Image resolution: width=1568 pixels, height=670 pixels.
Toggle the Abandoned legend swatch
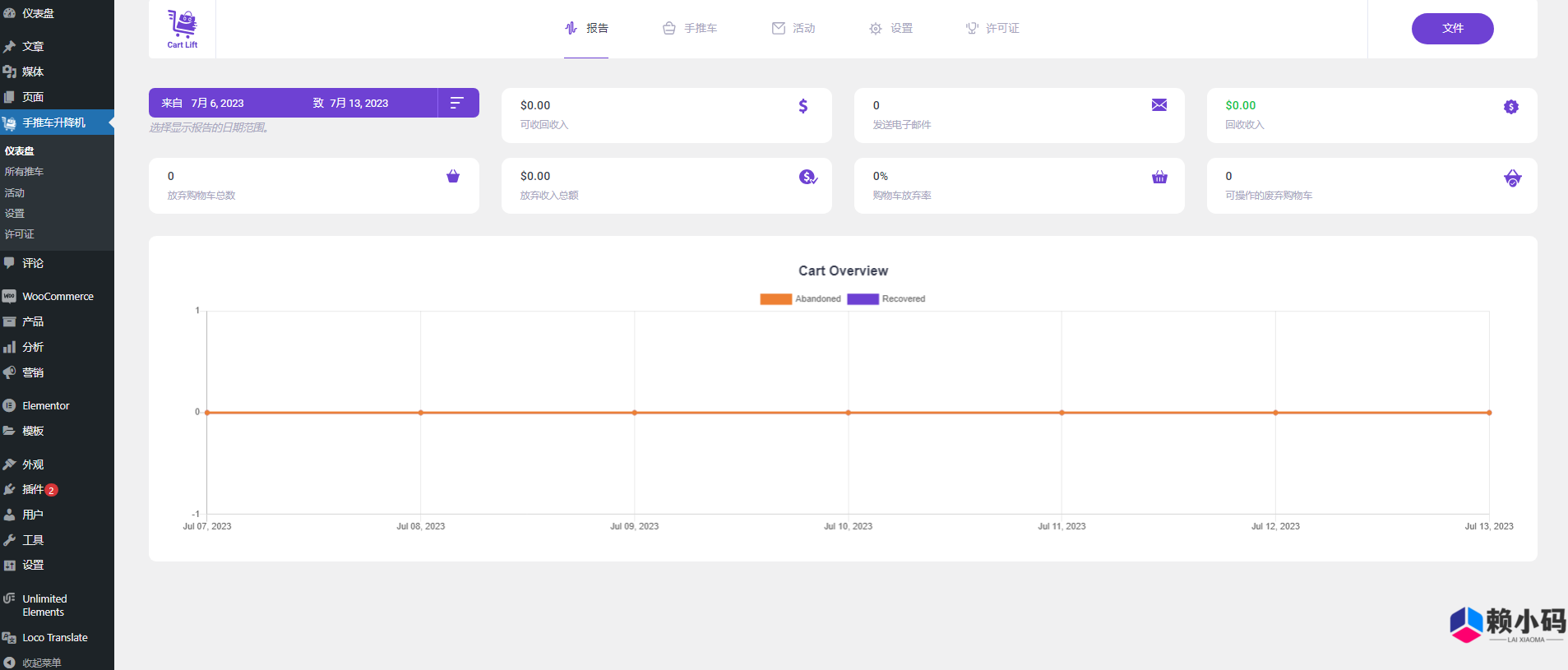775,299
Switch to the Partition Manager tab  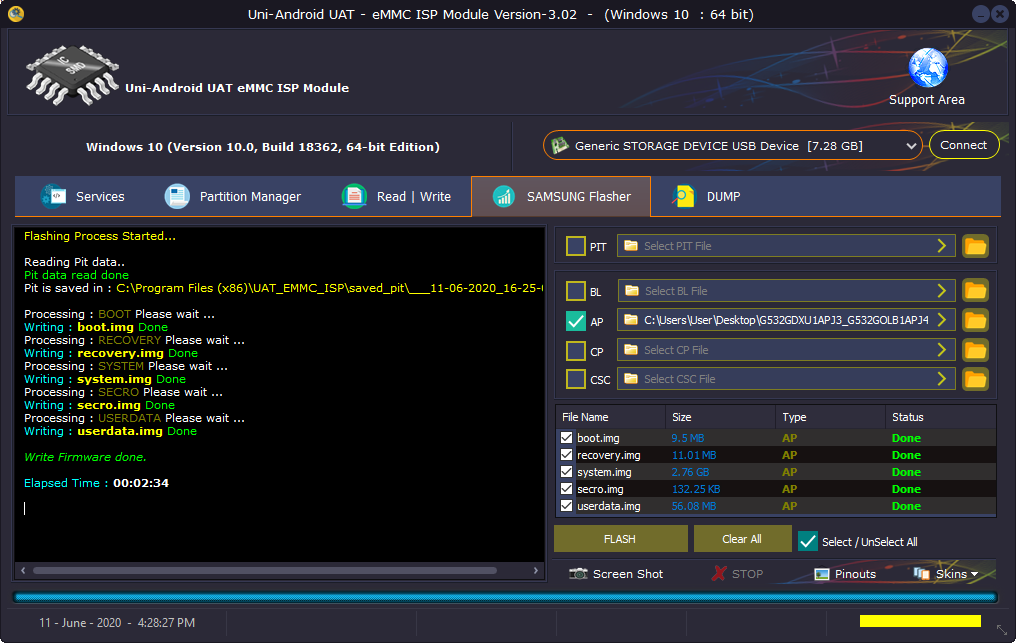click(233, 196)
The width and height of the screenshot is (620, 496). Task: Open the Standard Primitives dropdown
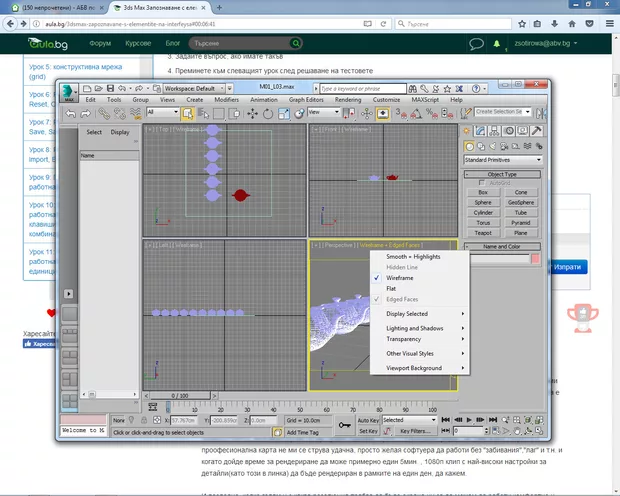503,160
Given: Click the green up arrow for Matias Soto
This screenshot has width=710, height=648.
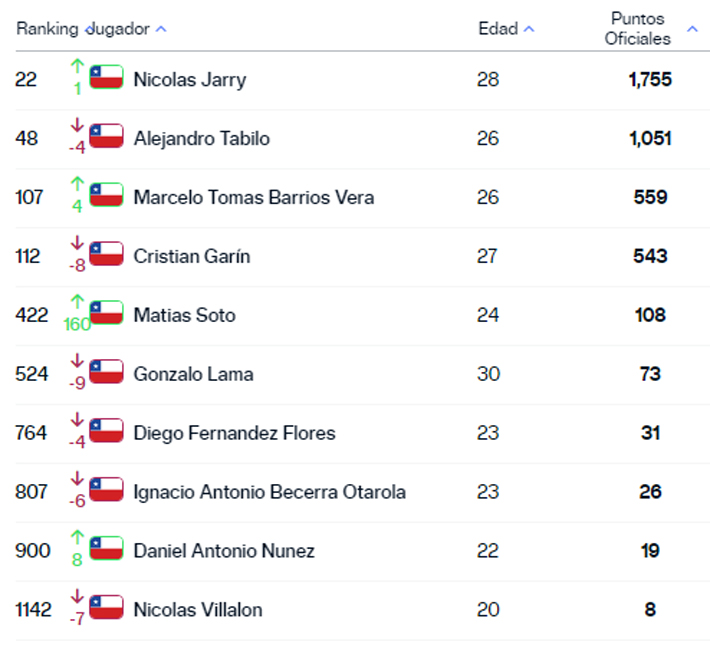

Task statement:
Leave out the pictures, then reproduce exactly the run of lines from the one that contains "Given: Click the" to the final line of the listing above.

Reply:
Given: Click the green up arrow for Matias Soto
This screenshot has width=710, height=648.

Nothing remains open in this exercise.